Goans never did understand the cynicism behind the colonial government’s “privileged class” status for the Goans. All it meant was that Goans unwittingly helped enforce the separate development principle by turning up their noses at fellow Indians and, naturally, the “primitive savages”: Africans.
This separate development strategy has its genesis in 1929 when Britain secured for Asians a protected economic niche which reinforced racial separation with a class difference, thus encouraging antagonism between Asians and Africans thus encouraging the probability that they would one day be seen as scapegoats.
The sad thing about it all was that Pio was absolutely and categorically correct: to continue living in Kenya, Goans had to commit to the country. They had to become Kenyans as opposed to a temporary immigrant tribe.
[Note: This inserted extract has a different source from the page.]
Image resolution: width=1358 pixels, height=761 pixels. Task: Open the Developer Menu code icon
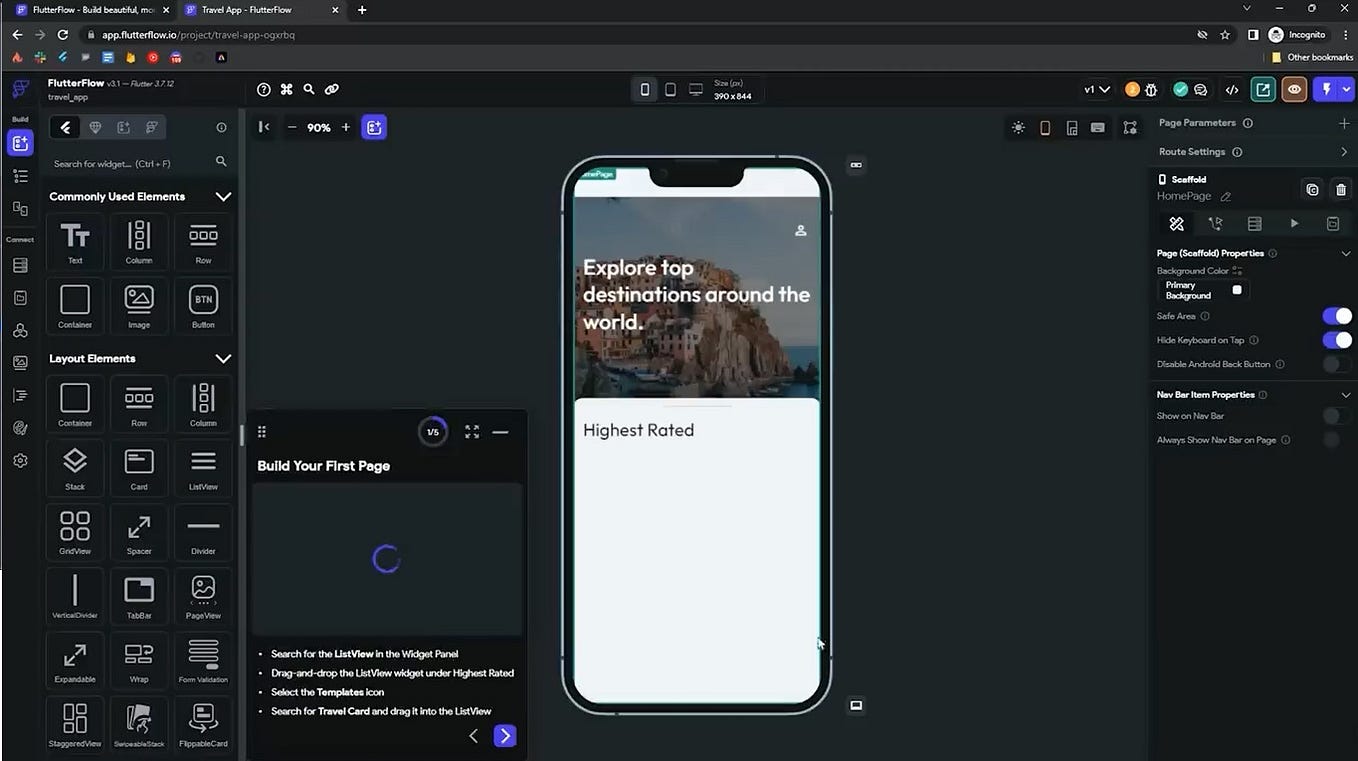click(1232, 89)
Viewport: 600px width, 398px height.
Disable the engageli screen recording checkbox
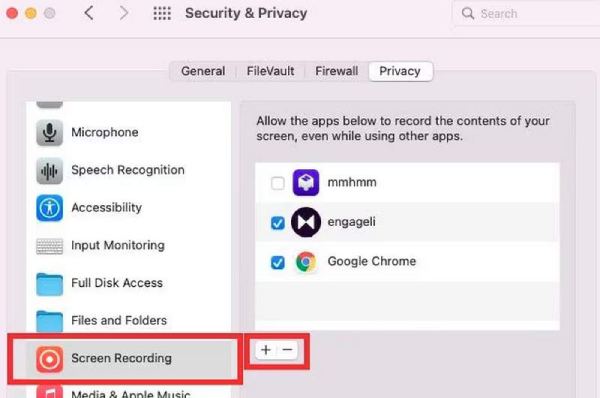click(277, 223)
As guests of the British colony, Goans had a privileged licence to be just that – privileged - because it suited the colonial government. Goans relished their position as the favourite brown-skins of the white colonials. However, there was no way on earth that the black Kenyan independent government would allow Goans to take any advantage or enjoy any kind of a special position.
As Tom Mboya put it quite bluntly: “If you don’t like it, get out.” Most did.
Sadly, there were many who took up Kenya citizenship but, for various reasons, did not feel a part of the country and eventually left for foreign shores, this included many (or all) Pio’s East African Goan League colleagues. I often wondered what happened to Rosario Gama Pinto, a former workmate sent me this note: “After Pio was assassinated, Rosario was told by a friend who was in the CID to leave Kenya quickly because he was earmarked and would be next. Rosario worked at the same office as I did and he quickly left the country telling everyone that he was going to Brazil on vacation. He never came back.”
On the other hand, there are many stories of Goans who became true Kenyans and who prospered beyond belief.
Either way, there are no regrets - just a little nostalgia for Kenya we once knew.
In hindsight, one would have to say that the Goan Overseas Association made a good investment in supporting Portugal. Just ask the thousands of Goans who hold Portuguese passports. For some in East Africa, the Portuguese document was their only way out. The current Goan population of Wembley and Swindon must surely include the Portuguese in their prayers for without the Portuguese passport they might not have escaped Goa.